0

Problem with running the sample (r2dl) using TOUGH3/TMVOC

Hi, everyone,

 

I had been using TOUGH2 family code. Recently, I began to use TOUGH3, particularly using TMVOC module for my research.  I firstly tested the Problem No. 7 (*r2dl*) - NAPL Spill in the Unsaturated Zone using TOUGH3/TMVOC. The problem is run in four segments, (1) generation of steady flow prior to introduction of NAPL, (2) NAPL spill in the unsaturated zone, (3) redistribution of NAPL, and (4) extraction simultaneously in the saturated and unsaturated zones.

The input files corresponding to the above four segemnts are provided in the distributed packages (sample directory). It is surprised to find the running errors:

(1)  There are running errors for step 2 and 4, however, the results for step 1 and step3 are correct comparing those using TOUGH2/TMVOC. It is noted that for step3, I used the outputs file for step 2 from TOUGH2/TMVOC as the initial condiction for step3 using TOUGH3/TMVOC.

(2) Attached please find the main inputfile for step2. The error is:

 +++++++++ CONVERGENCE FAILURE ON TIME STEP #  59 WITH DT = 0.200000E+02 SECONDS, FOLLOWING TWO STEPS THAT CONVERGED ON ITER = 1
           STOP EXECUTION AFTER NEXT TIME STEP
 +++++++++ REDUCE TIME STEP AT (   59, 9) ++++++++ ++++++++   NEW DELT =0.500000E+01
 A6111(   59, 1) ST = 0.280040E+07 DT = 0.500000E+01

However, the similar inputfiles are run correctly using TOUGH2/TMVOC.

Note that :

(1) I firstly tested the sample in Windows using the distributed executable file. When I got the above errors, I tested the sample case in Linux platform using the compiling TOUGH3-TMVOC.  I got the same errors in windows and linux.

(2) I also noted the differences between AZTEC and PETSc solvers. To avoid the error possibly from PETSc solver, I tested the sample using serial solvers (serial executable TOUGH3).

Any suggestions to fix this, please?  Thanks very much. 

11 replies

null
    • Yue_Luo
    • 3 yrs ago
    • Reported - view

    the input file for step2

    • yqzhang
    • 3 yrs ago
    • Reported - view

    Hello Yue Luo,

    There are two things:

    1. Please use the SAVE file as the initial condition for r2dl2 since that provides the steady state condition.

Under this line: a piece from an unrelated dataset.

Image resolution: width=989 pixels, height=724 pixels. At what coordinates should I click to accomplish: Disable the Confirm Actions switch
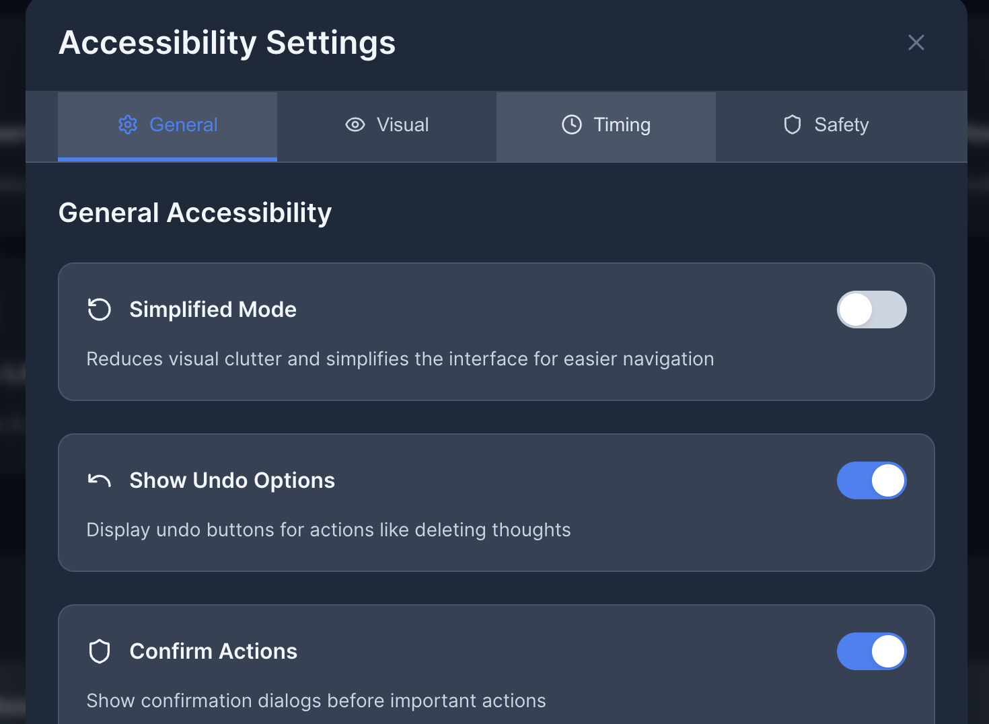click(871, 651)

    2. Please set MOMOP(1)=2. The total time step you had (999) does not seem to be enough (I used your 999 and it was at half a year when it reached 999). Make it bigger and test it out, let me know.

    MOMOP----1----*----2----*----3----*----4----*----5----*----6----*----7----*----8
    2

     

    Thanks

    Yingqi

    • Yue_Luo
    • 3 yrs ago
    • Reported - view

    Hi, Yingqi,

     

    Thanks a lot. The problem is solved when the MOMOP(1) =2 is added to the inputfile. I have tested step2 and step 4 in Windows and Linux platform according to your kind suggestion.

    (1) I noticed that this MOMOP data block is new comparing with the previous TOUGH2/TMVOC, which provides additional options. When we added MOMOP (1) =2, it means the program would perform at least two iterations; primary variables are always updated (accroding to the TOUGH3 guide). Would you like to explain more about this option? Why we need to add this constrains for step2 and step4? however, this constrain is not needed for step3. 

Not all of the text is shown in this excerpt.